→ EXERCISE DETAILS: Copy the Lee Su-jin biography from "Lee Su-jin (born" up to and including "Short Film Festival.", swapping "Lee Su-jin" for "Director Lee".

[begin SELECTED PASSAGE]

Lee Su-jin (born 1977) is a South Korean film director and screenwriter. His first feature was the award-winning Han Gong-ju (2014).

Career
Lee Su-jin was born in Gimcheon in 1977. He began his filmmaking career directing short films, notably Papa (2004) which received a Korean Film Archive Award at the 30th Seoul Independent Film Festival, and Enemy's Apple (2007) which won Best Film in the A City of Sadness section of the 7th Mise-en-scène Short Film Festival.

Lee made his feature film directorial debut with Han Gong-ju, which he also wrote and produced. It premiered at the 18th Busan International Film Festival in 2013, where it received the CGV Movie Collage Award and the Citizen Reviewer's Award. Based on the infamous Miryang gang rape case in 2004, the film follows a traumatized, withdrawn teenage girl who is forced to change schools and move to a remote city after a horrific incident, who then attempts to rebuild her life and connect with others through music. Despite the subject, Lee said he "decided to focus more on the life of the victim after the crime rather than the crime itself" and that he "wanted to make a film about how a girl struggles to not let go of her hope" in order "to give courage to all the Han Gong-jus in the world who find themselves in the same situation." He said he cast breakout star Chun Woo-hee in the title role because he was struck by her sensitivity and intelligence, and "that she has a face that makes her look familiar." Han Gong-ju went on to more acclaim in the international film festival circuit, winning top prizes such as the Golden Star (Étoile d'or) at the 13th Marrakech International Film Festival, the Tiger Award at the 43rd International Film Festival Rotterdam, the Grand Prize (Regard d'or) at the 28th Fribourg International Film Festival, as well as the Jury Prize, Critics' Prize and Audience Award at the 16th Deauville Asian Film Festival. In 2014, Han Gong-ju was released on 226 screens in South Korea and drew 225,580 admissions, making it one of the most commercially successful Korean low-budget independent films. It received multiple domestic awards, including Best Film at the 6th KOFRA Film Awards and Grand Prize at the 2nd Wildflower Film Awards. Lee also won Best Independent Film Director at the 14th Director's Cut Awards, Best Screenplay at the 34th Korean Association of Film Critics Awards and Best New Director at the 35th Blue Dragon Film Awards.

[end SELECTED PASSAGE]
[begin SOURCE EXCERPT]

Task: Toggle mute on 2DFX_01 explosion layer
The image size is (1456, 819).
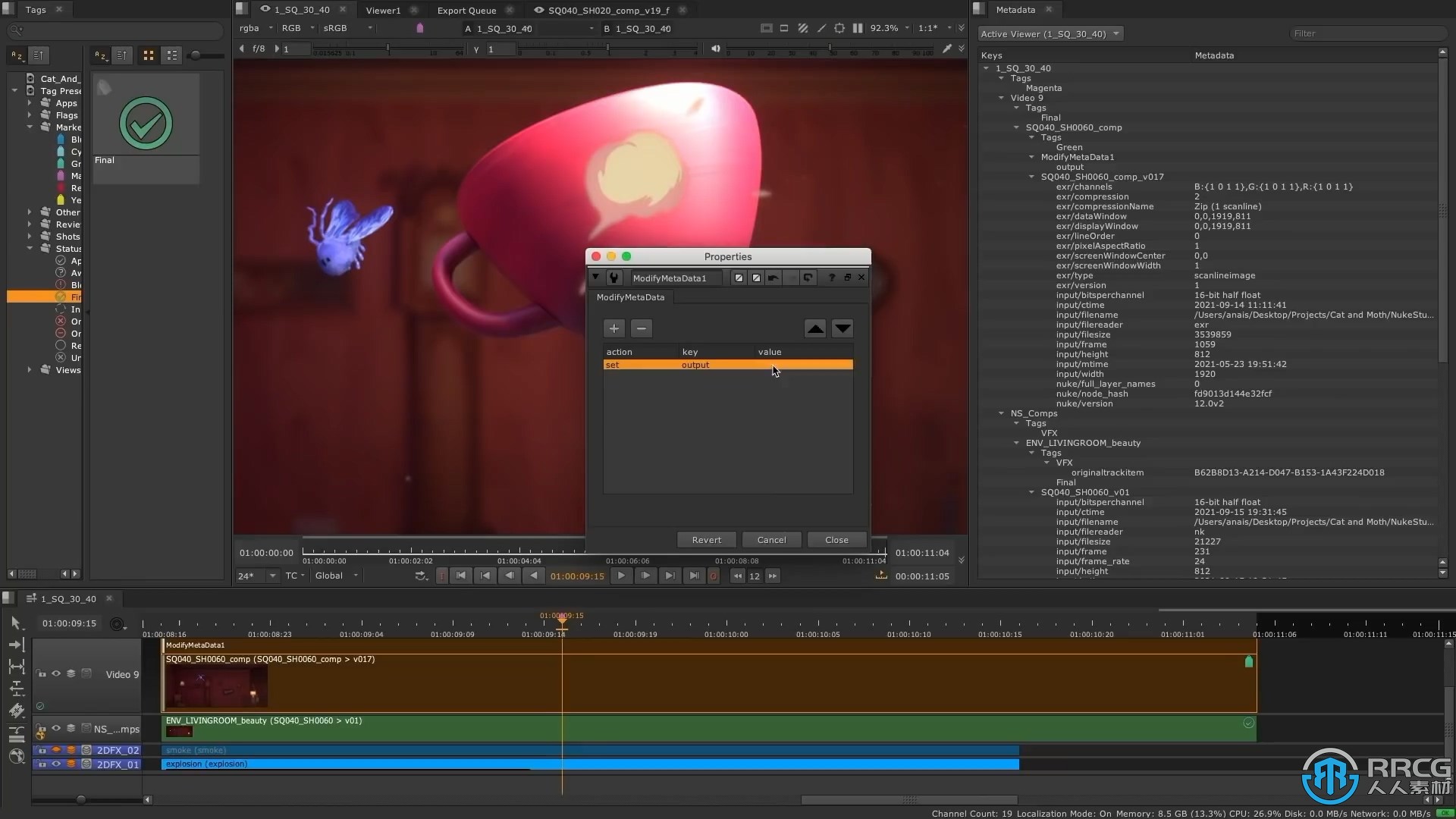Action: [x=56, y=763]
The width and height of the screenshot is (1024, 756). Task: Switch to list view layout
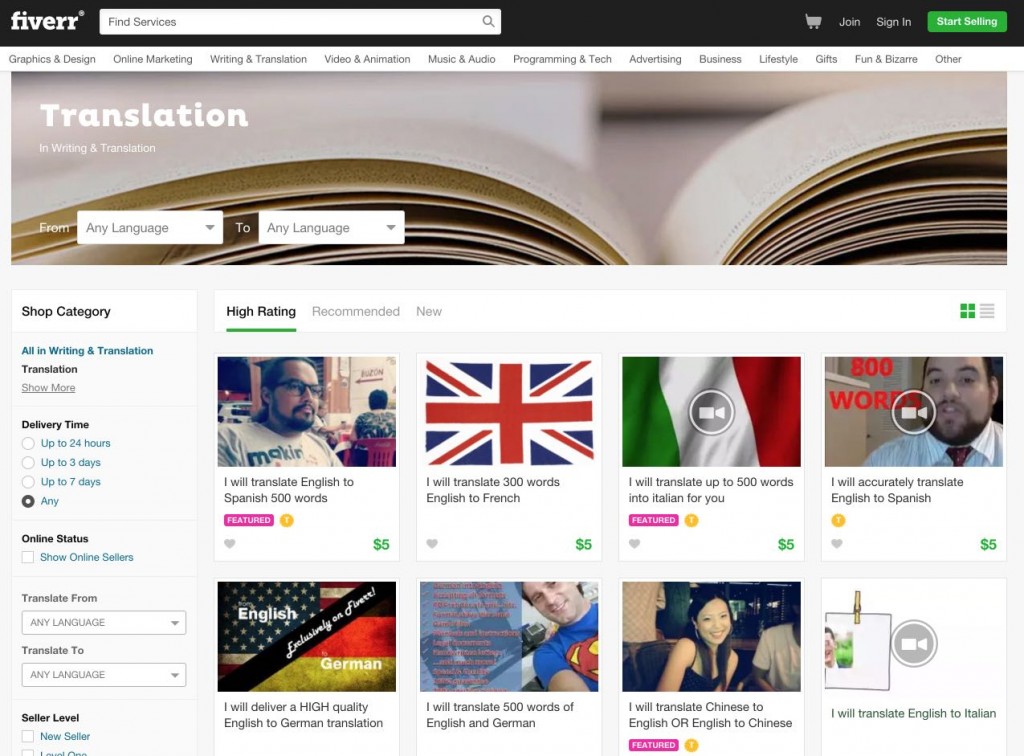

[end SOURCE EXCERPT]

→ EXERCISE ANSWER:
Director Lee (born 1977) is a South Korean film director and screenwriter. His first feature was the award-winning Han Gong-ju (2014).

Career
Director Lee was born in Gimcheon in 1977. He began his filmmaking career directing short films, notably Papa (2004) which received a Korean Film Archive Award at the 30th Seoul Independent Film Festival, and Enemy's Apple (2007) which won Best Film in the A City of Sadness section of the 7th Mise-en-scène Short Film Festival.